Interesting Confirmation on the Dual-GPU MacBook Pros

MacBookPro17.jpg

I was talking to a friend today about the new 17-inch MacBook Pro and it's dual-GPU configuration, and why I thought that was Apple's design for more cores as opposed to putting a quad-core CPU into the laptop. He didn't think the two could be powered at the same time, and pointed to the need for a reboot in the current hardware to switch from one to the other. I didn't remember where I'd read the news from NVidia, but I found it today.

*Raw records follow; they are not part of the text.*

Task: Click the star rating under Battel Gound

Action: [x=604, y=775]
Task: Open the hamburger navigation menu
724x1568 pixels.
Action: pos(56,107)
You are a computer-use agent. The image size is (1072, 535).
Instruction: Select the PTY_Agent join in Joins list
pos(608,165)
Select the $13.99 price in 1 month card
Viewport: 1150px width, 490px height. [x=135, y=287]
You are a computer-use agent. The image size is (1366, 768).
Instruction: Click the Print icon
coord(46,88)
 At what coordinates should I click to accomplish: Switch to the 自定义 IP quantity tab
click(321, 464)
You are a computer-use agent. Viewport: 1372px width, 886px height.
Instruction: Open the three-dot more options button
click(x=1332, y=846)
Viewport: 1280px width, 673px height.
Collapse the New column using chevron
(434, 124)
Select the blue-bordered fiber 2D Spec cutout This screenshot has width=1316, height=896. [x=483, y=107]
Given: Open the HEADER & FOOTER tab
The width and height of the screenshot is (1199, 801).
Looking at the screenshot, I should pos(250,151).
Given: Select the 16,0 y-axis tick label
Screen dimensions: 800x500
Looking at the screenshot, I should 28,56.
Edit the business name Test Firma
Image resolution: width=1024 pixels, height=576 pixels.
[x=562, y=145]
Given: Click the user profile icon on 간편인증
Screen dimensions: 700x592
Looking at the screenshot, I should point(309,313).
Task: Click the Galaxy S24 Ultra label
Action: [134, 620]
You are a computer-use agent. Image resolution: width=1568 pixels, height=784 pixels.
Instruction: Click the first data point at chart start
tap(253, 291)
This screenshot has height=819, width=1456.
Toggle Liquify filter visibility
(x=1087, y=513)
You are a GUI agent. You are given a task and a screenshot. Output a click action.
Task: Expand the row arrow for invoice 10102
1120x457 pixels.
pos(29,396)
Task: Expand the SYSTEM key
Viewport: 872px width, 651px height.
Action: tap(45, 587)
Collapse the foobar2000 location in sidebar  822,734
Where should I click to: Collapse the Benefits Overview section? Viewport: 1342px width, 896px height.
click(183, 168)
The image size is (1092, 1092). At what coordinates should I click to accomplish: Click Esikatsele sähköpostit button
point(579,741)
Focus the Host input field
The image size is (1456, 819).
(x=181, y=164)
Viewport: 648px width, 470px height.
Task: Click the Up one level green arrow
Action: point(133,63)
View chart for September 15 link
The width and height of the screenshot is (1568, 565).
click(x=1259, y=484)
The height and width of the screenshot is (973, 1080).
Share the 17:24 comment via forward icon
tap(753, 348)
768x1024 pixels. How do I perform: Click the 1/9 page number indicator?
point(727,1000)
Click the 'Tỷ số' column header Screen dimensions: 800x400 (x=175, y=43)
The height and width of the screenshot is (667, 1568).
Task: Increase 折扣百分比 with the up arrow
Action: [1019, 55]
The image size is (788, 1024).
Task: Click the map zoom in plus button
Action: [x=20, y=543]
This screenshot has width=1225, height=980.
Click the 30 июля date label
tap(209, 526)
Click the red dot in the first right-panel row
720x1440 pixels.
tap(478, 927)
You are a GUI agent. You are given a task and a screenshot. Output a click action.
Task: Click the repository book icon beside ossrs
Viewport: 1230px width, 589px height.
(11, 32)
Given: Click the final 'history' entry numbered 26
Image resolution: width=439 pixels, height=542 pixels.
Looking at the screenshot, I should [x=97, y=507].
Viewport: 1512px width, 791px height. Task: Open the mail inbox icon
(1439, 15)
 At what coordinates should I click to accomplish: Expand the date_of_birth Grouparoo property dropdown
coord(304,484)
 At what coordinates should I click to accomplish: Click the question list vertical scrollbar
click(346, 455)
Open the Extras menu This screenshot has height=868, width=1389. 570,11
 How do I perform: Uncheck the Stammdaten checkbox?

The article points out that the NVidia representative confirmed:

Besides confirming that you'll see it in other notebooks soon, they definitively answered some lingering questions about the chip's capabilities: It can support up to 8GB of RAM. It can do on-the-fly GPU switching. And it can work together with the MacBook Pro's discrete 9600M GT. But it doesn't do any of those things. Yet.

This makes perfect sense then.

Apple invests in OpenCL and gets some of the ObjC code in the OS to use it and then all of a sudden it's got a tremendous advantage over those machines that don't have the similar capability. I was a little surprised to see the dual-GPU in the 15-inch MacBook Pro, but wrote it off to the fact that the integrated GPU was "free", and removing it was more expensive than just using it. But it wasn't good enough, so they added the "good" one.

Not so, I think now.

This is going to be a CPU/GPU machine where the integrated GPU is connected directly to the system RAM, and that makes perfect sense for fast processing. Sure, it's going to require a lot of work to get OpenCL integrated into the OS, or core Frameworks, but when it does what a boost!

Yup, I've got to order one of these boxes. Gotta.